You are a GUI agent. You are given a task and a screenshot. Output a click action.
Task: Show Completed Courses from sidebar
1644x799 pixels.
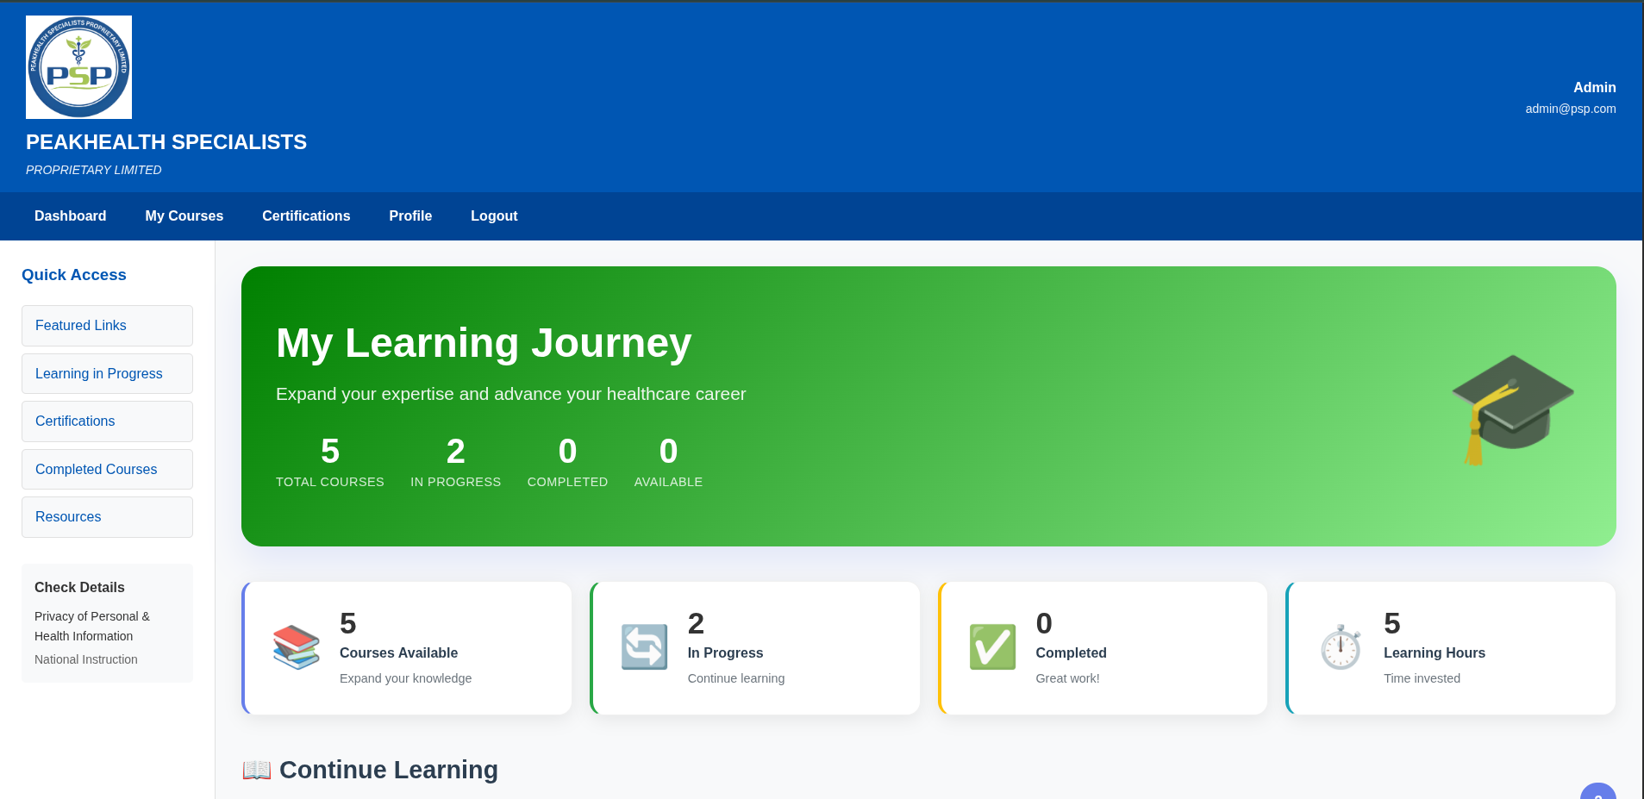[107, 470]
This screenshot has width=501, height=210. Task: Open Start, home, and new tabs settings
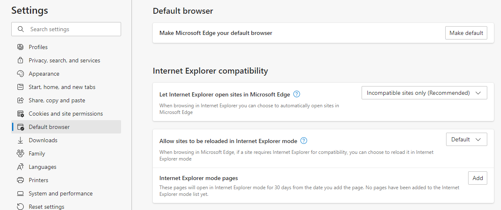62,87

» **Exercise aim**:
Without including any image, reproduce the full listing above as written.

» **Answer box**:
You are a GUI agent. You are given a task and a screenshot. Output a click action.
Task: Show Completed Courses from sidebar
1644x799 pixels.
[107, 470]
This screenshot has width=501, height=210. Task: Open Start, home, and new tabs settings
62,87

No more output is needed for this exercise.